Let the appellants recover the costs and charges by them expended and incurred in and about the prosecution of their appeal.

JOHN H. LEWIS AND WIFE, APPELLANTS, vs. GREGORY YALE, APPELLEE.

The general rule in regard to costs is, that they follow the result of the suit. In a Court of Equity this rule is departed from where the failing party can show to the court any circumstances which would render it unjust that he should pay the costs of the proceedings.

But the rule will not be departed from in a case where the course and conduct of the losing party have been the chief cause of great accumulation of costs.

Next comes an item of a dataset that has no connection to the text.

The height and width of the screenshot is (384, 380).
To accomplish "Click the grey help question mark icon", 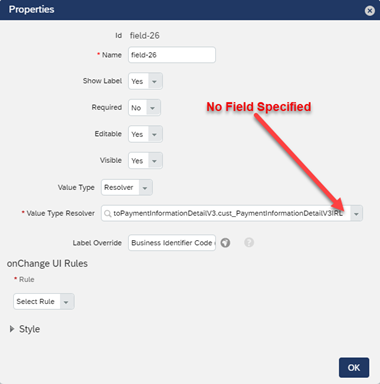I will click(249, 242).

Motion by counsel for appellee to re-consider and change so much of the decree of the court in the foregoing case as awards to the appellants, against the respondent, the costs and charges by them incurred and expended in the prosecution of their appeal.

Motion denied.

THOMPSON, Justice, delivered the folowing opinion:

We have been asked by the counsel for respondent to reconsider so much of our judgment in this case, pronounced at a former day, as allows the appellants, against the respondent, the costs and charges by them expended and incurred in and about the prosecution of their appeal, upon the ground of the merits of the respondent in the services rendered the appellants, which formed the consideration of the contract between the parties and the hard bargain he has made for his remuneration, it being alleged to be grossly inadequate.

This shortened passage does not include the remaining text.